We’ve already looked at the proposals in the exposure draft. Moving on, the practice statement is non-mandatory guidance developed by the IASB – the introduction specifies that “its application is not required to state compliance with IFRS Standards,” and so it doesn’t have an application date as such. It sets out the following possible approach to the assessment of materiality in preparing the financial statements:
- Step 1—identify. Identify information that has the potential to be material.
- Step 2—assess. Assess whether the information identified in Step 1 is, in fact, material.
- Step 3—organize. Organize the information within the draft financial statements in a way that communicates the information clearly and concisely to primary users.
- Step 4—review. Review the draft financial statements to determine whether all material information has been identified and materiality considered from a wide perspective and in aggregate, on the basis of the complete set of financial statements.
I won’t go into detail on those steps, or on the document’s discussion of the general characteristics of materiality – rather, I’ll just pick out a few items I found particularly interesting, at least based on my own experience. From a day to day perspective, the most valuable sections of the practice statement may be those which provide ammunition against the relentless triviality of much of what makes its way into the notes, for example:
- When preparing its financial statements, the entity assesses whether disclosures specified in IAS 16 are material information. Even if PP&E is presented as a separate line item in the statement of financial position, not all disclosures specified in IAS 16 will automatically be required. In the absence of any qualitative considerations, if the amount of contractual commitments for the acquisition of PP&E is not material, the entity is not required to disclose this information.
One rather regrets the timidity of that example though – why for instance couldn’t it have specified that the entire reconciliation of movements in property, plant and equipment might not be material, rather than just one of the related disclosures? Likewise, the document addresses the common notion that every related party transaction is in some sense material, however insignificant the amounts involved, for instance:
- In the current reporting period, the entity sold an almost fully depreciated vehicle to company DEF. The entity transferred the vehicle for total consideration consistent with its market value and its carrying amount. Company DEF is controlled by a member of the entity’s key management personnel.

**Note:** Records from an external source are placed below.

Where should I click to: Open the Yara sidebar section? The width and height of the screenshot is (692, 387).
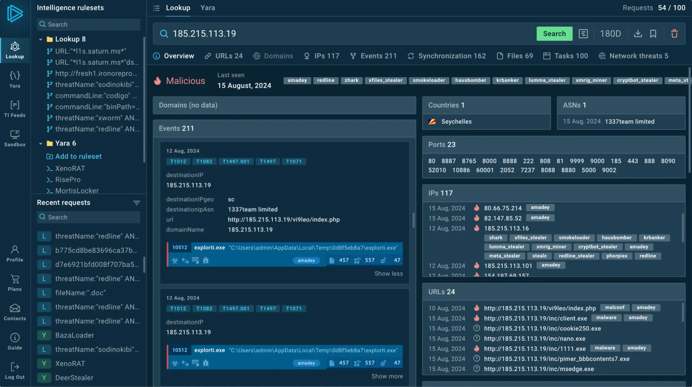(x=15, y=79)
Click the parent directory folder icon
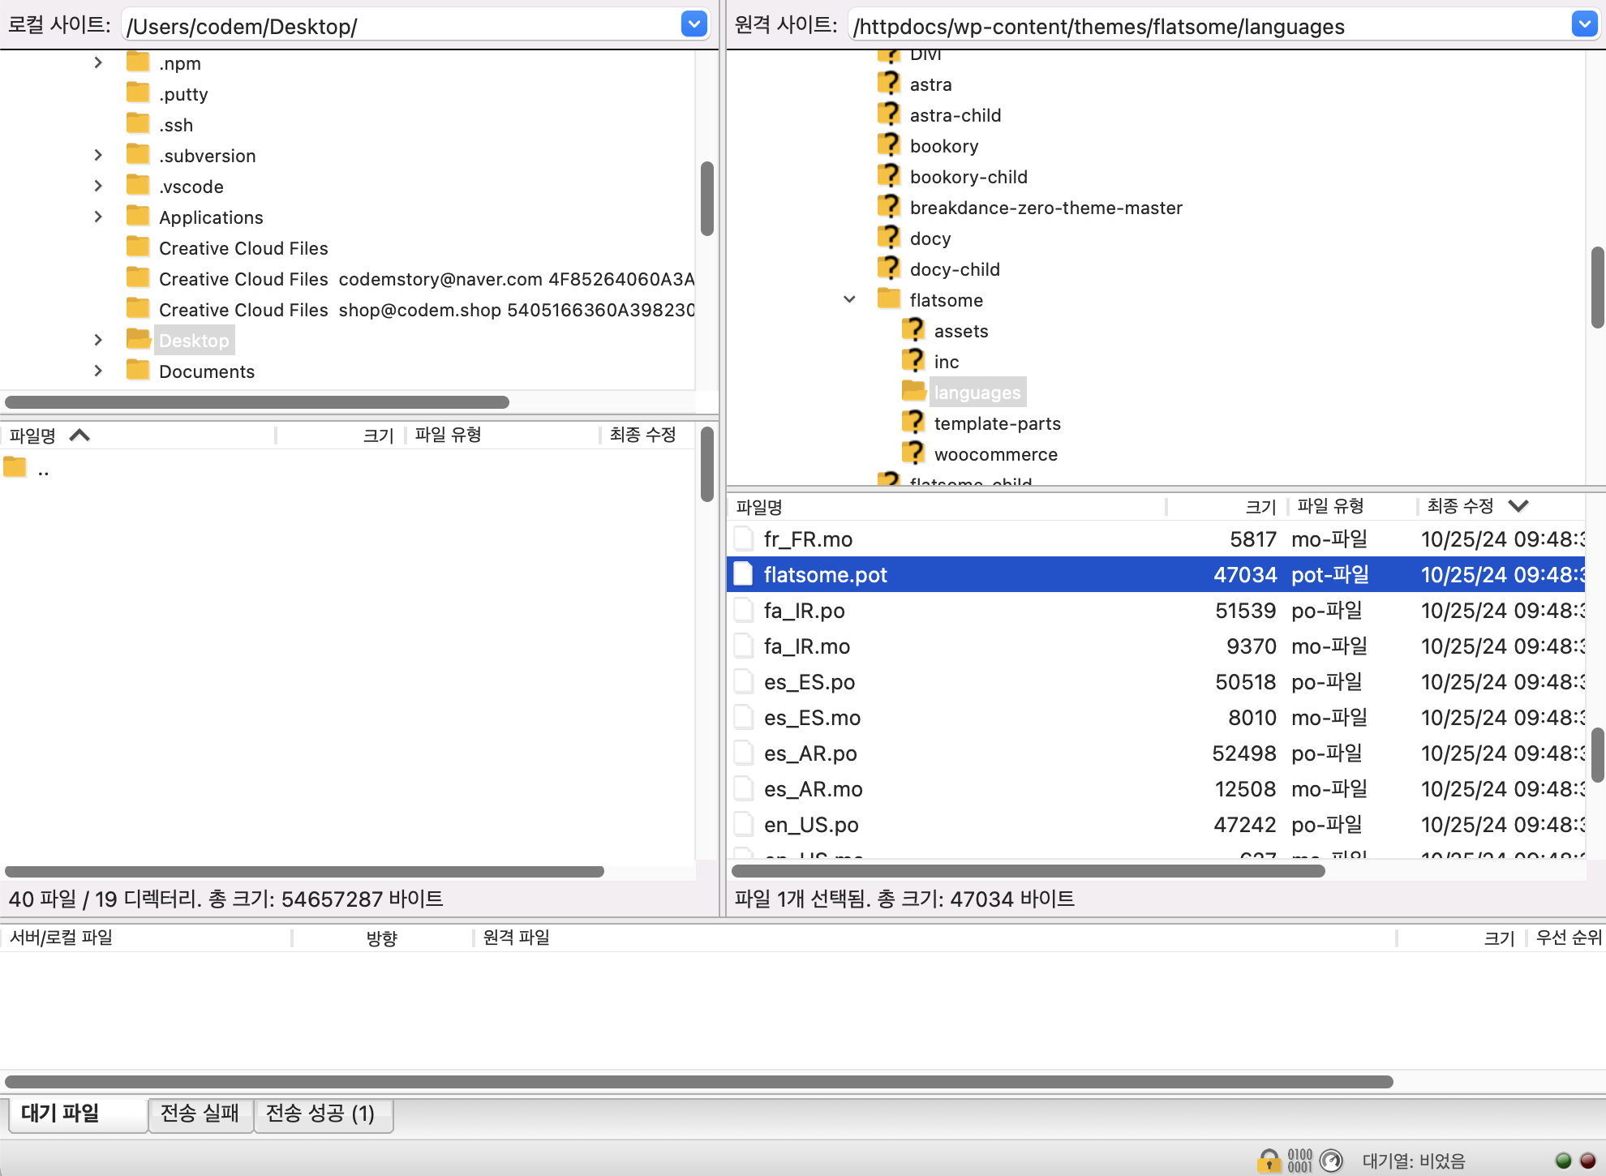This screenshot has width=1606, height=1176. pos(15,467)
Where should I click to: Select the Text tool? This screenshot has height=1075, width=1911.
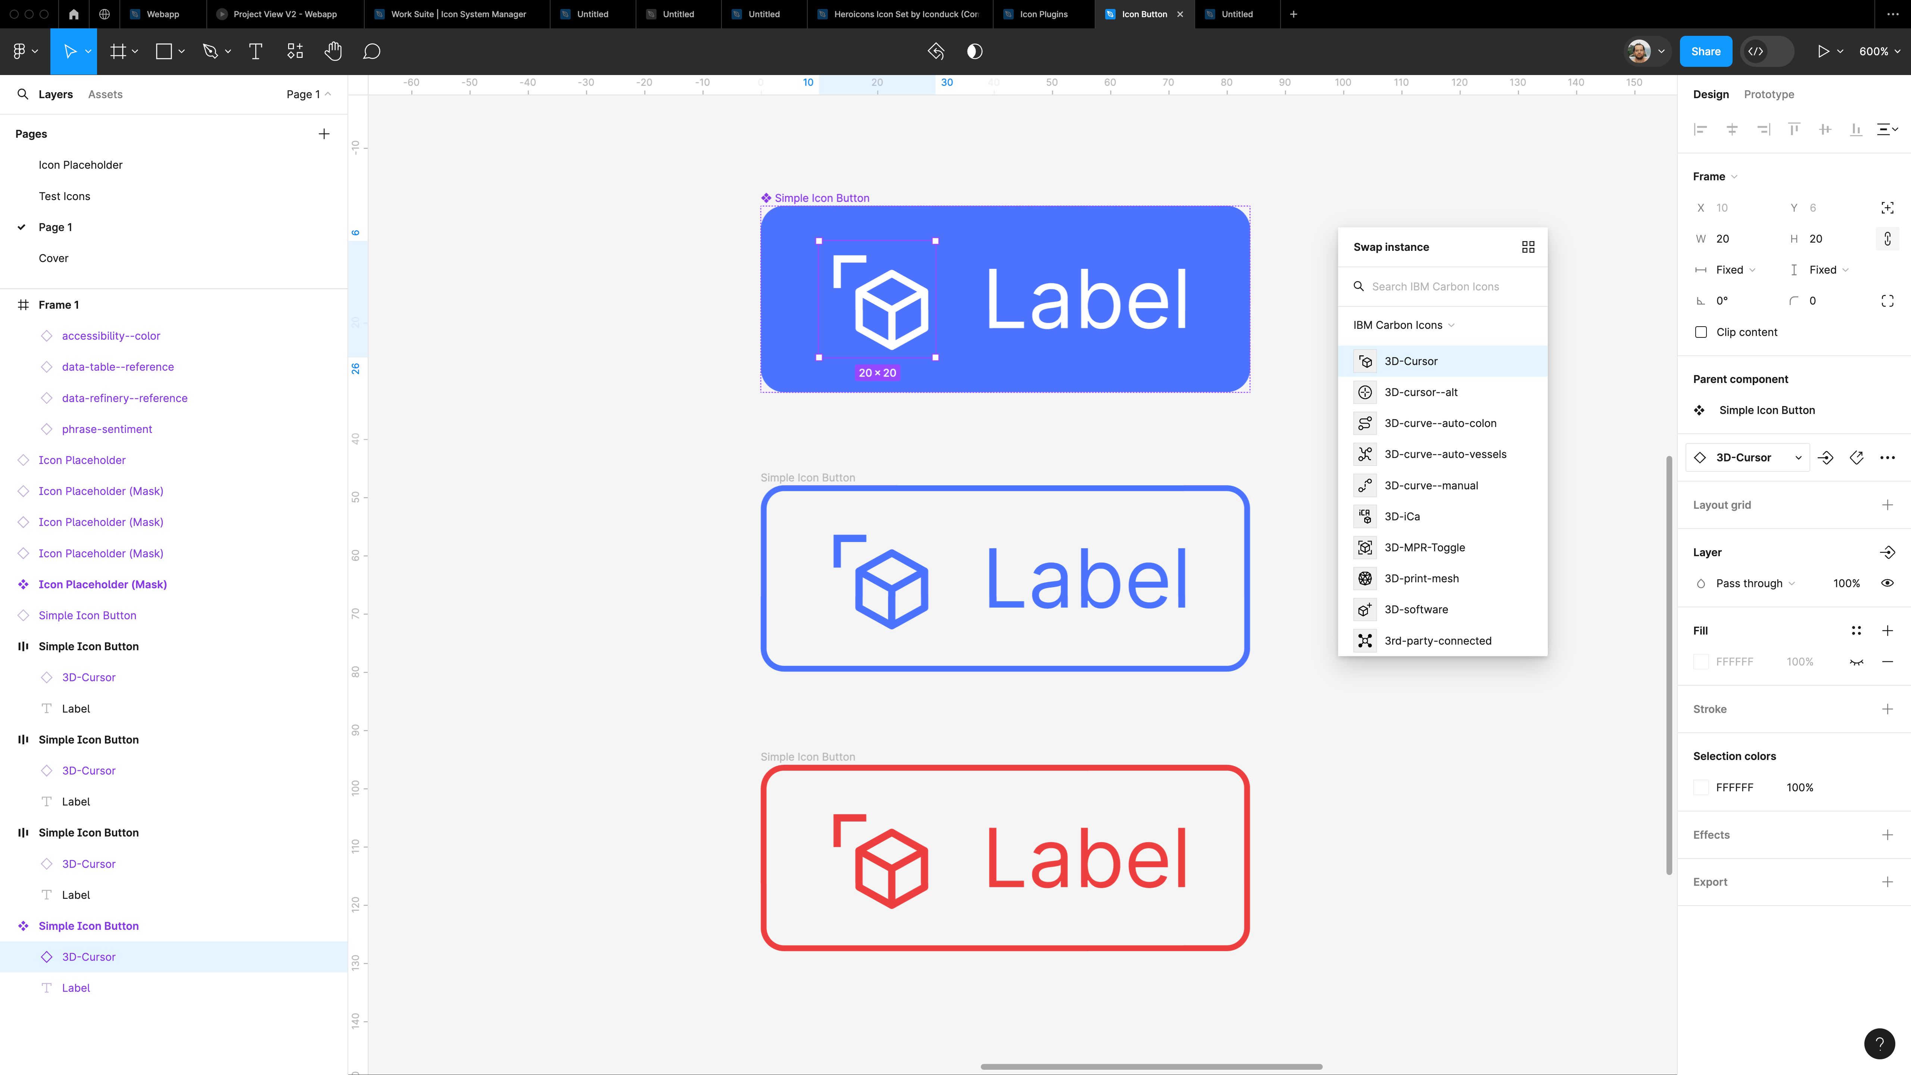(x=256, y=51)
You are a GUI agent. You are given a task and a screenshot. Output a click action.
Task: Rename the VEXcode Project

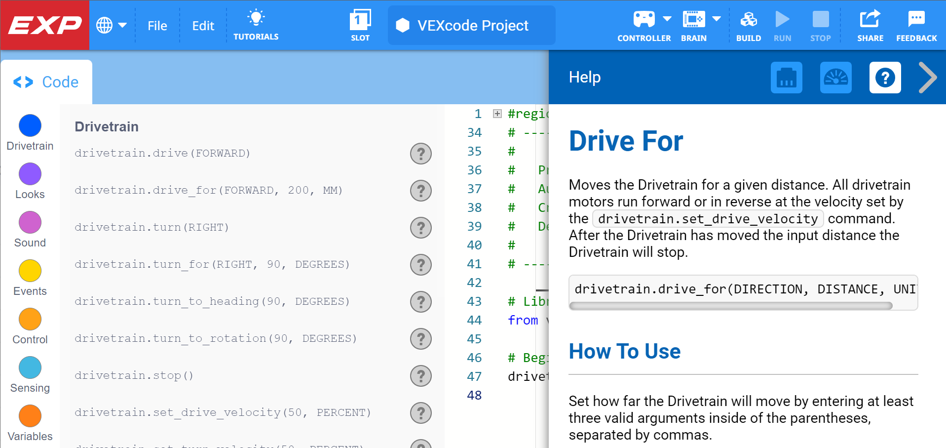pos(471,25)
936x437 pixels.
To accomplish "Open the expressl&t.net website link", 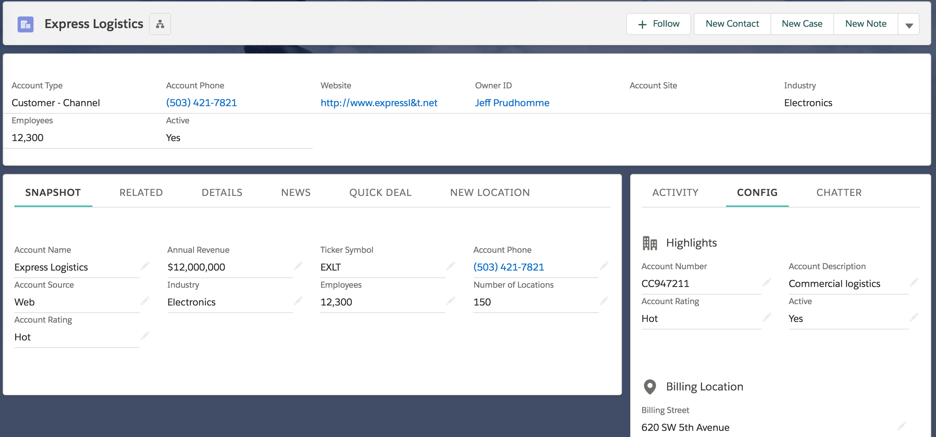I will [379, 103].

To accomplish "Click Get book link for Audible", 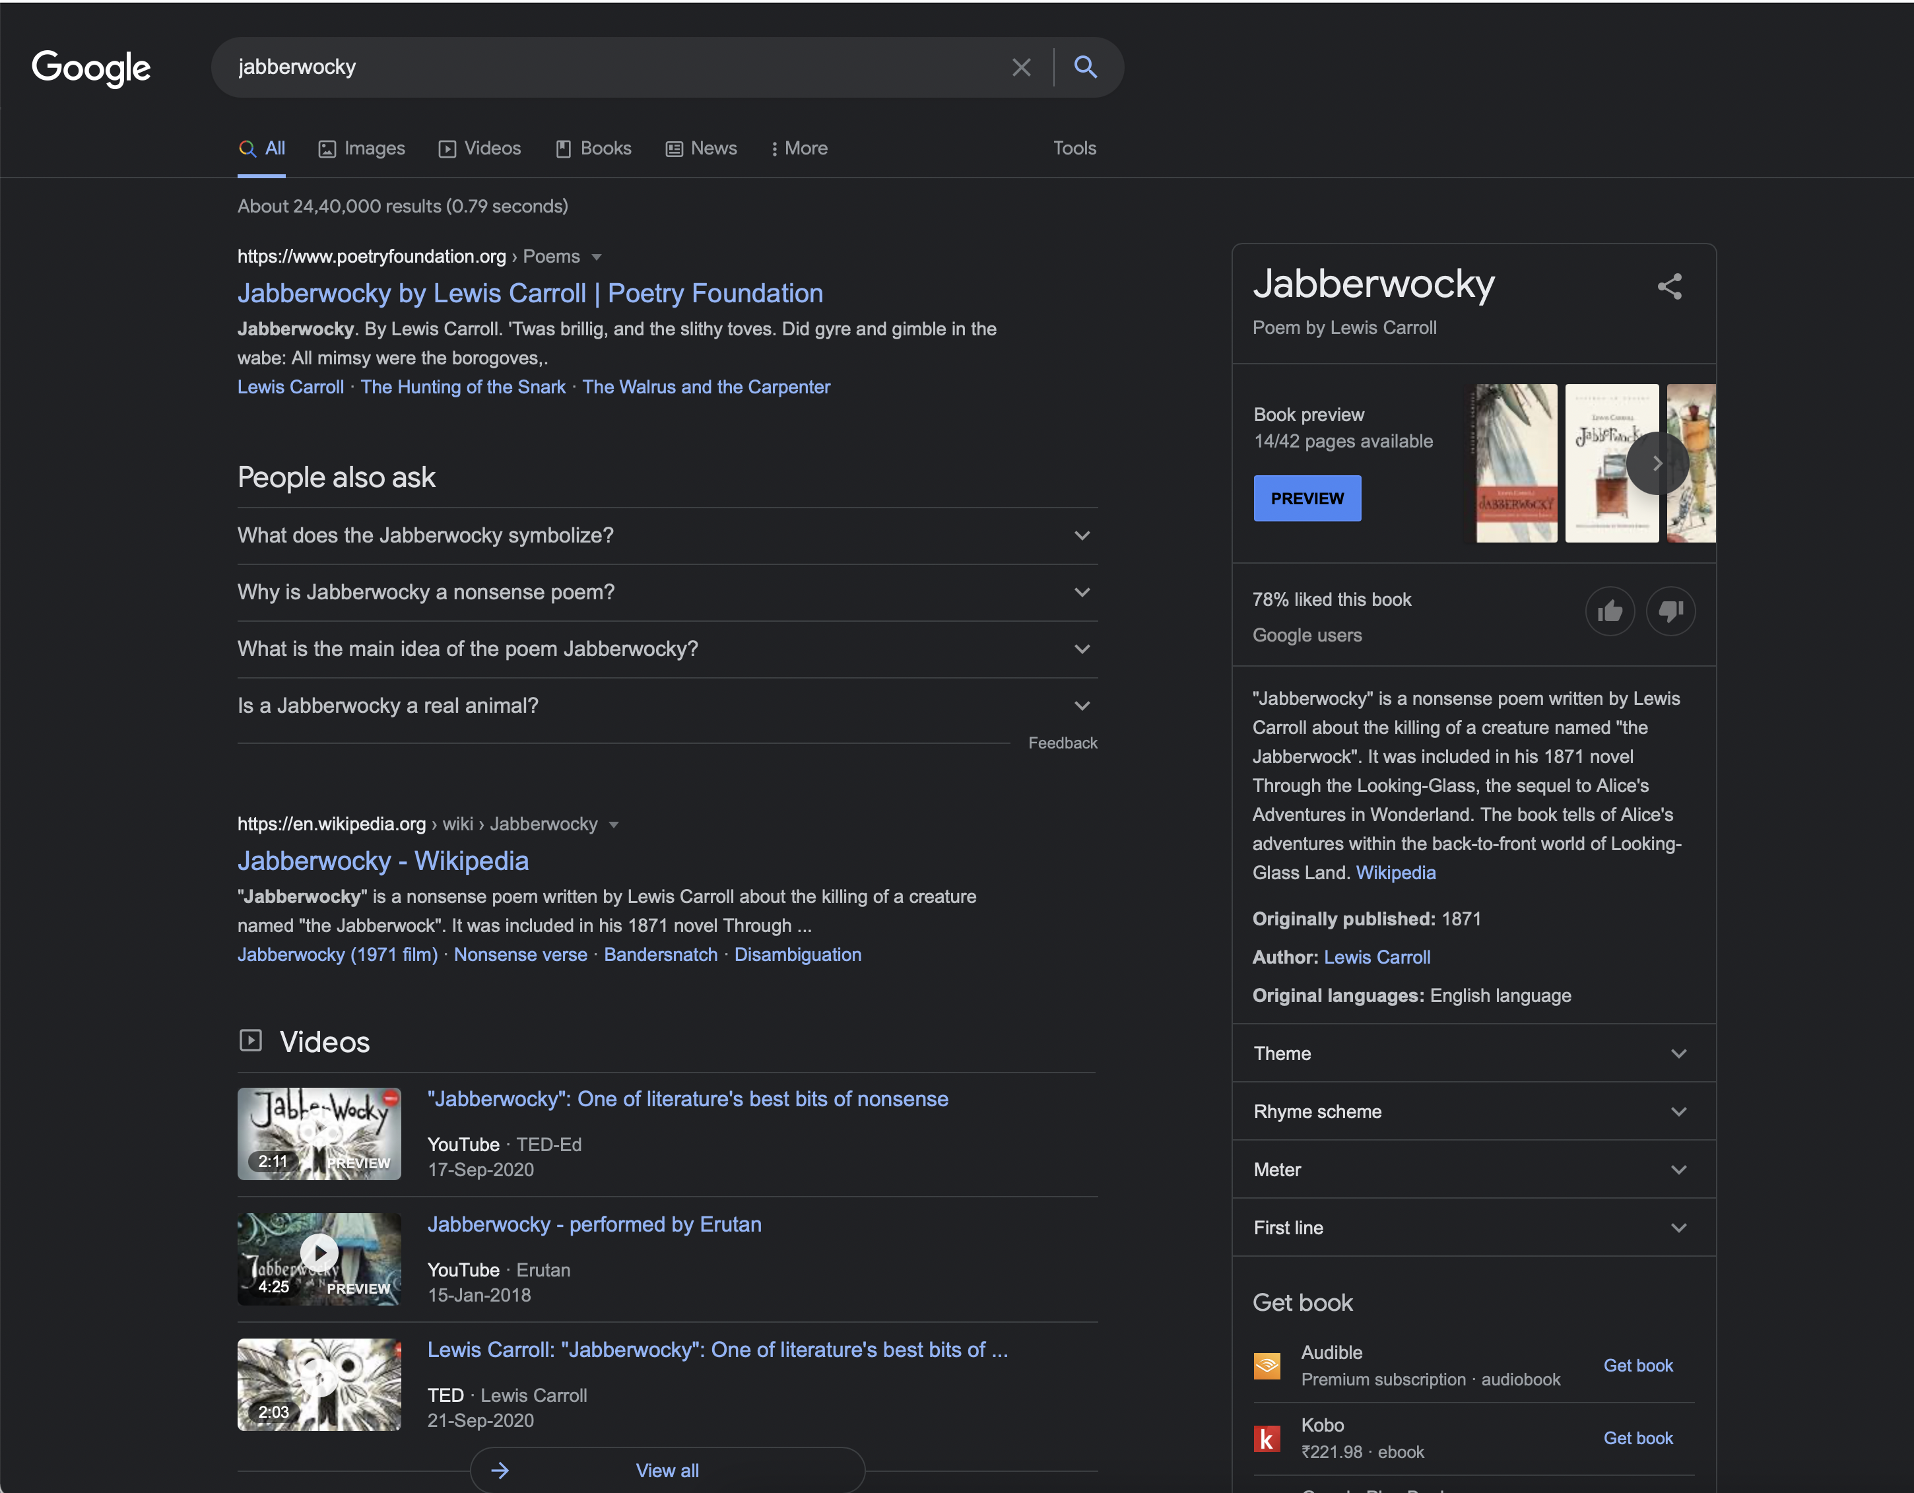I will [1637, 1365].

Hence, company DEF is a related party of the entity… (the entity) concluded that its impact was too small to reasonably be expected to influence primary users’ decisions, even when considered with the fact that the transaction was with a related party.
It’s better than nothing, but again, it’s a shame that the IASB chose such a comically unimportant example, compared say to crafting an illustration in which a transaction might be considered immaterial even though the consideration transferred couldn’t be objectively determined as representing market value. The problem with these two overly tentative illustrations might be that they tend to imply by omission that almost everything else that goes in the notes probably is material.
Another common example of excessive disclosure relates to old information from the comparative period, or from even earlier than that. The practice statement provides the following illustration:
- An entity disclosed, in the prior-period financial statements, details of a legal dispute which led to the recognition, in that period, of a provision. In accordance with IAS 37 Provisions, Contingent Liabilities and Contingent Assets the entity disclosed in the prior-period financial statements a detailed description of uncertainties about the amount and timing of possible cash outflows, in respect of the dispute, together with the major assumptions made concerning future events. Most of the uncertainties have been resolved in the current period, and, even though the liability has not been settled, a court pronouncement confirmed the amount already recognized in the financial statements by the entity.
In these circumstances, the practice statement says the “entity may not need to reproduce in the current-period financial statements all of the information about the legal dispute provided in the prior-period financial statements… Instead, information about those uncertainties might be summarized and updated.” The broad point, again, goes to predictive value. Some practitioners seem to take the view that if certain disclosure was material to the balance sheet at December 31, 2016, then it must be equally material as at December 31, 2017, when the balance sheet is reported again as a comparative. But some of that disclosure was only relevant at the time because of the inherent impossibility of knowing what would happen during 2017. If actual knowledge of 2017 now makes the information redundant, then what’s the point of keeping it?